AGST Module 6 Asian Studies (Chinese Literature) Intensive Course

  • Asian & Transcultural Studies

  • AGST Module 6 invited Professor Siao-chen Hu to give lectures titled “Topics in Chinese Narrative Literature of the Late Imperial Period” from August 3 to 6, 2015.

    [Outline and Purpose of the Course]
    Narratives are essential to our understanding of the Chinese literary past. By narrative I do not limit it to short stories and novels, but refer to a mode of composing texts. A narrative is an account of an event or a series of events, be it truthful or fictitious. Its functions are more than the telling of a story, as it tries to present ways of making sense of the events, and in extension, ways of seeing the world. By reading a narrative text, the reader takes an empathetic look at its author’s mind to conduct a dialogue with the author’s rhetoric and sociocultural community, and by doing it, the reader is able to tell a narrative of his own. Ideally, the result of reading is a fusion of horizons. In this course we will read selections of Chinese narrative texts of the late imperial period, centering around the concept of space, which is fundamental to the interpretation of Chinese literature yet has been inadequately addressed in previous studies.

    Prof.
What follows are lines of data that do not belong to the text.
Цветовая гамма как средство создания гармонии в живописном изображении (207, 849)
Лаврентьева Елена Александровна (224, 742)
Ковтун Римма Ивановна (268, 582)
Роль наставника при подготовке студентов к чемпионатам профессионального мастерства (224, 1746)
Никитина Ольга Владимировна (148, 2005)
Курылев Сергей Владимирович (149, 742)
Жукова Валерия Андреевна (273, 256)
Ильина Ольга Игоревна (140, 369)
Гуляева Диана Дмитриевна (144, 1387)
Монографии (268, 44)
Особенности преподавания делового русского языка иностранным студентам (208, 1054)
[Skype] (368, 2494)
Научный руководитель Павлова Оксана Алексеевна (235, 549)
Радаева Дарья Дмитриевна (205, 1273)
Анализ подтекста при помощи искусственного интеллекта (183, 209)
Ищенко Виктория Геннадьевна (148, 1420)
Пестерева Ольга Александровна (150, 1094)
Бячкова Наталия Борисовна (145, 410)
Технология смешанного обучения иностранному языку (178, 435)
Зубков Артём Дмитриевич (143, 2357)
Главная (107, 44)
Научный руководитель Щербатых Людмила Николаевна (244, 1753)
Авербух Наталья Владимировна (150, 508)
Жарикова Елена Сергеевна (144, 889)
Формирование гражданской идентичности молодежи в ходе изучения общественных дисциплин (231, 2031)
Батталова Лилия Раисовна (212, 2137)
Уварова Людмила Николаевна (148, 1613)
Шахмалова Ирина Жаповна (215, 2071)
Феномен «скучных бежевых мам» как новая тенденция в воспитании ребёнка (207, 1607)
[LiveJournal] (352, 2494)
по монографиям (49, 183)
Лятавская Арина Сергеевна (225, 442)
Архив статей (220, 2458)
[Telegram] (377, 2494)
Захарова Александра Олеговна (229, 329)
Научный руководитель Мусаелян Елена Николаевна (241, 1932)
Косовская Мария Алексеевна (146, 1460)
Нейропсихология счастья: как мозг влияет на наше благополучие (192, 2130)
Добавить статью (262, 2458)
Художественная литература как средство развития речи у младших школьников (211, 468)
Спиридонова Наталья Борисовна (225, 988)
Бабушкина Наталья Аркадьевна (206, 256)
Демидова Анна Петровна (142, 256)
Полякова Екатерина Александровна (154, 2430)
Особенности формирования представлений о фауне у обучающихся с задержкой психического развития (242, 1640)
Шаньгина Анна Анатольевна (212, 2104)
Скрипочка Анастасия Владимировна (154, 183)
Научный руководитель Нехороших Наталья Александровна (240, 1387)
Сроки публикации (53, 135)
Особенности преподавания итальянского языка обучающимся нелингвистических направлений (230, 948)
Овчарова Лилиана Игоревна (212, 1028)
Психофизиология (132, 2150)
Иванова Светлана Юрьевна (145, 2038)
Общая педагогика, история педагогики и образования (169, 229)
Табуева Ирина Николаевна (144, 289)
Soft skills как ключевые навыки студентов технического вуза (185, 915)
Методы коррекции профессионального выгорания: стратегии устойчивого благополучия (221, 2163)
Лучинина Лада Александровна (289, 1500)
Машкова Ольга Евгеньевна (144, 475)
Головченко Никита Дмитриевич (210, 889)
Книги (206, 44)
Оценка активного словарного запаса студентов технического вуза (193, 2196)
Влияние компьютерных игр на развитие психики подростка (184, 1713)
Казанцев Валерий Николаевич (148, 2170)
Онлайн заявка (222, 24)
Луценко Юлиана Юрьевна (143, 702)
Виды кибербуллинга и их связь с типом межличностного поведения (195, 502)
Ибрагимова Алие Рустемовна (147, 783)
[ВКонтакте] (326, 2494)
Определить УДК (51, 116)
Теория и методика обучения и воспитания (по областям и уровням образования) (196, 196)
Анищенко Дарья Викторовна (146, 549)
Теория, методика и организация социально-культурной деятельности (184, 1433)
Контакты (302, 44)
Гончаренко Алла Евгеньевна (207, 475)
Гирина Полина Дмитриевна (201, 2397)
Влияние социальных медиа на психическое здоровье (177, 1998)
Siao-chen Hu
    Research Fellow & Director of the Institute of Chinese Literature and Philosophy
    Academia Sinica

    (1) Aug 3, 10:30-12:00
    (2) Aug 3, 13:00-14:30
    (3) Aug 4, 10:30-12:00
    (4) Aug 4, 13:00-14:30
    (5) Aug 5, 10:30-12:00
    (6) Aug 5, 13:00-14:30
    (7) Aug 6, 10:30-12:00
    (8) Aug 6, 13:00-14:30

    Sogo-Kenkyu-kan 2, Enshu 10

    [Lecture Title]
    Topics in Chinese Narrative Literature of the Late Imperial Period

    I. Absence and Presence of the Cityscape
        1. Hangzhou Narratives
        2. “Old Capital” Complex
        3. Lost Cities Shall Not Be Forgotten
    II. Borderlands: The Site of Conflicting Values
        4. Romance of Heroes and Heroines
        5. Humble Words of a Rustic Old Man
        6. History of the Myriad of Creatures
    III. Zhi: Construction by Collection
        7. Narrating the Far and Foreign
        8. Narrating the Near and Home

    [Concluding Comment]

    Siao-chen Hu

    During the eight meetings the students and I tried to explore the ideas of space and place in narrative literature of China’s late imperial period. We read texts of different genres, including short stories, vernacular fictions, and verse narratives, to address questions of cityscapes, borderlands, and human sentiments. Limited by time, we did not have the opportunity to go into extensive discussion, but the students often raised inspiring and challenging questions that could lead to further study, thanks to the fact that they came from different research fields—literature, history, religion and art. In addition to discussion, the students also gave presentations about their own research topics. The presentations demonstrated their understanding of actual, historical, and metaphorical space, and provided examples from contemporary Shanghai and Taipei, historical Chang-an and Nanjing, as well as the performing space for religious activities as represented on the Dunhuang scrolls. I was very impressed that, with the participation of the students, we crossed the boundaries of historical periods (from classical to modern) and academic disciplines.